------ AVAILABLE DATA

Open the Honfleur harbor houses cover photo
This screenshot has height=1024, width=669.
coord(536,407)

------------
------ AVAILABLE DATA

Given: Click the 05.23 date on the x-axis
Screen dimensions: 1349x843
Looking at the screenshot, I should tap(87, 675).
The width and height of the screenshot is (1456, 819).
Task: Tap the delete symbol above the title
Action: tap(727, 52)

------------
------ AVAILABLE DATA

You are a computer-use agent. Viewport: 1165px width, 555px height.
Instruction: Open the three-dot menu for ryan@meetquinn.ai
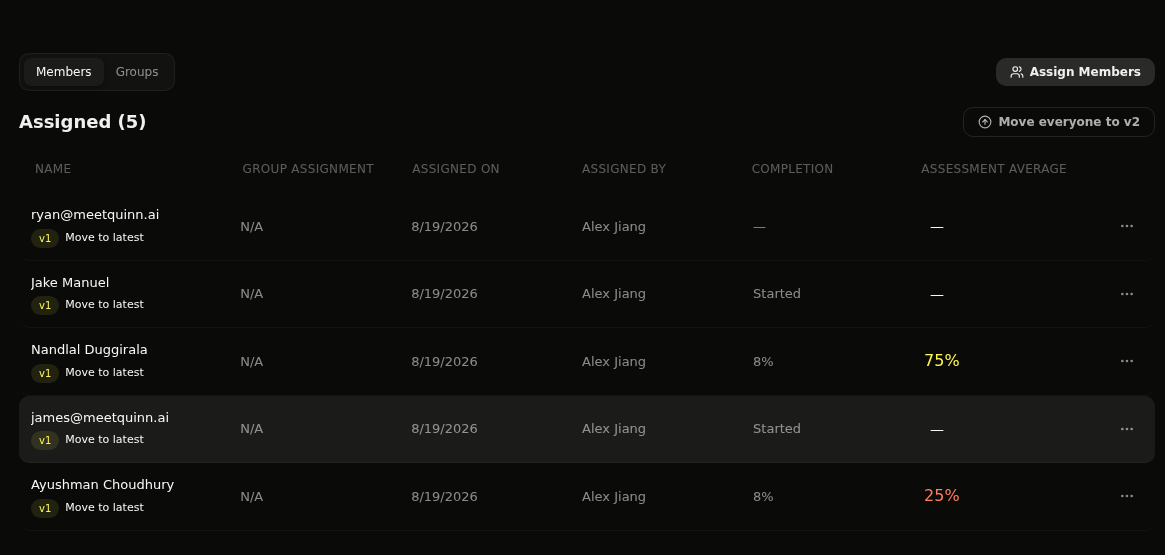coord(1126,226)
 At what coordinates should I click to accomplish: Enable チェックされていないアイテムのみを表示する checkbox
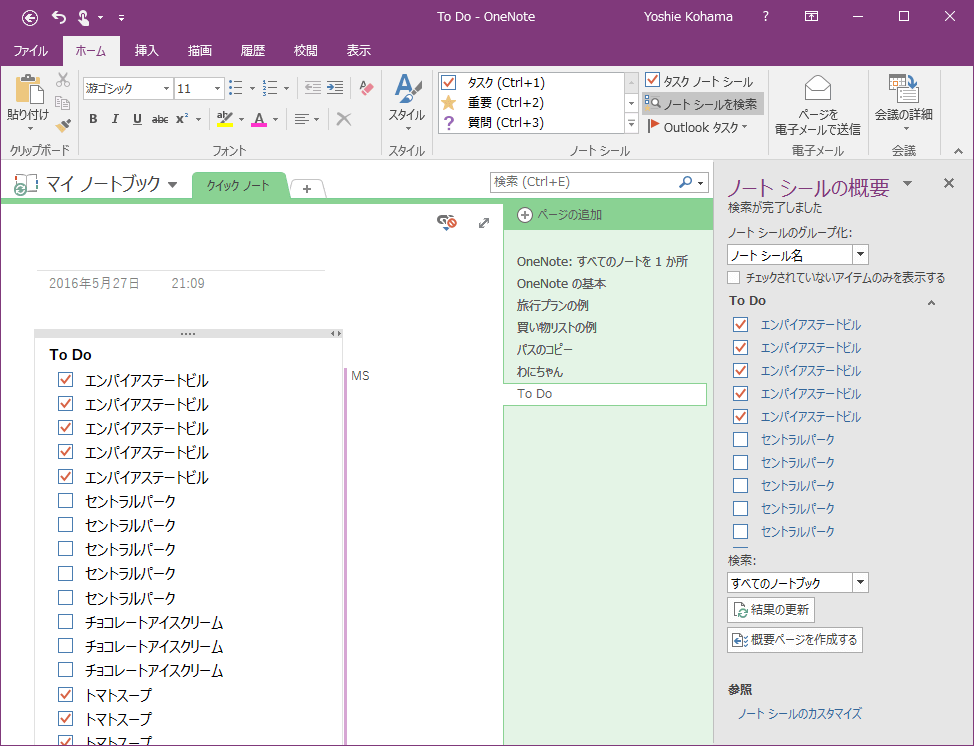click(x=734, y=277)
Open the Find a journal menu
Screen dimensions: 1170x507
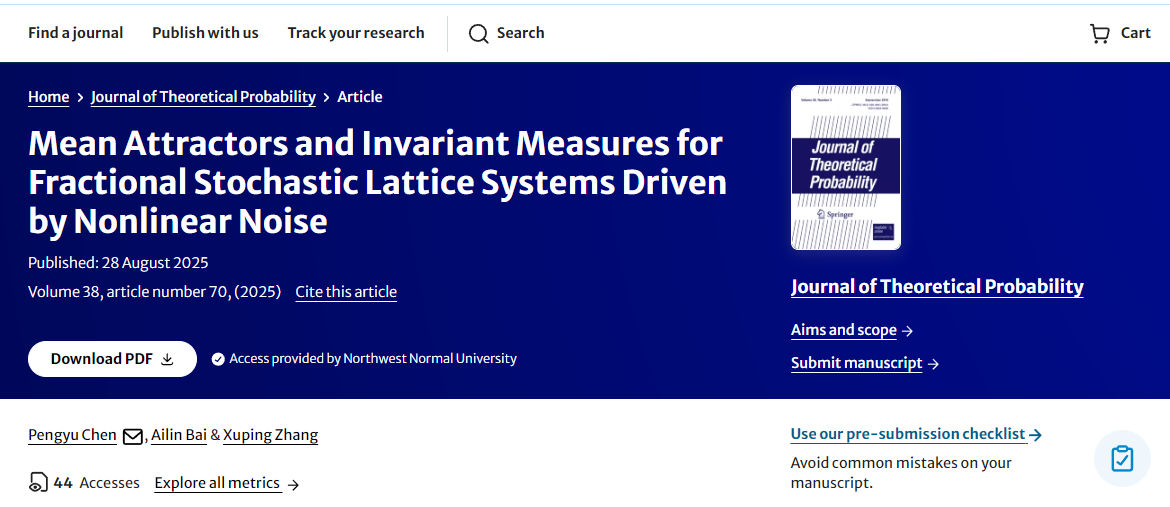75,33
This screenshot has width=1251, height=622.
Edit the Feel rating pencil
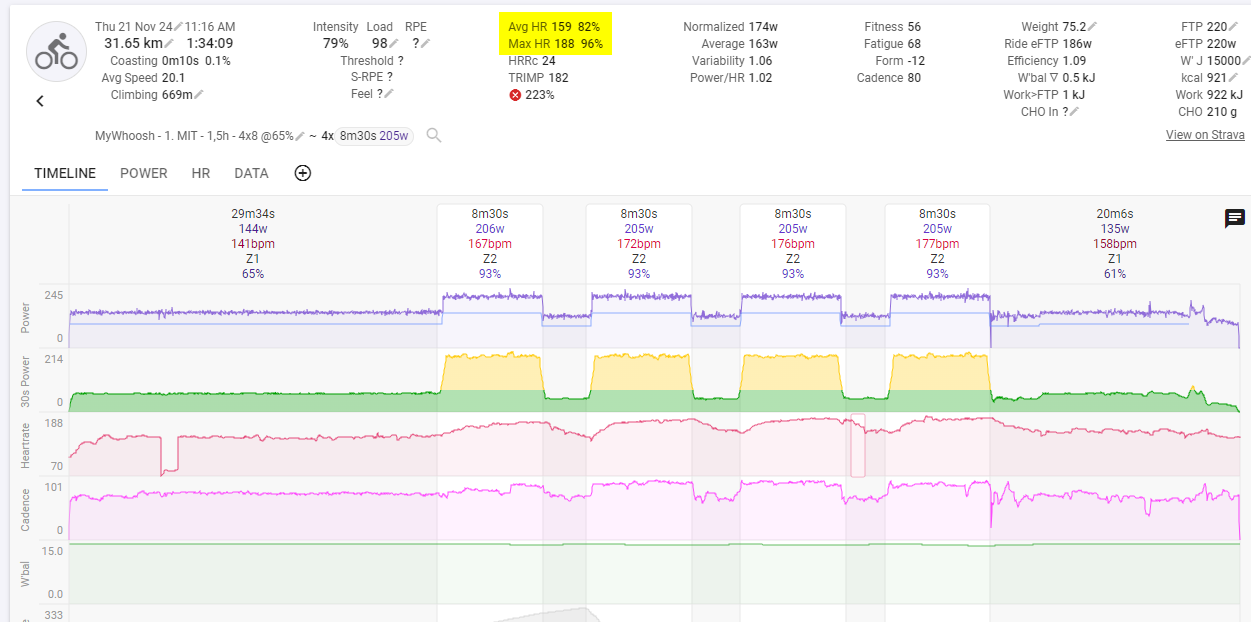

------------

* **WHAT YOU WILL DO**
Starting with the line above that holds "Instruction: Open the", restate each line word for word up to and including the line that holds "Edit the Feel rating pencil". Drop the pictures.

* **ANSWER TO THIS EXERCISE**
Instruction: Open the three-dot menu for ryan@meetquinn.ai
coord(1126,226)
 At what coordinates should I click to accomplish: Enable チェックされていないアイテムのみを表示する checkbox
click(x=734, y=277)
Open the Find a journal menu
Screen dimensions: 1170x507
75,33
This screenshot has width=1251, height=622.
Edit the Feel rating pencil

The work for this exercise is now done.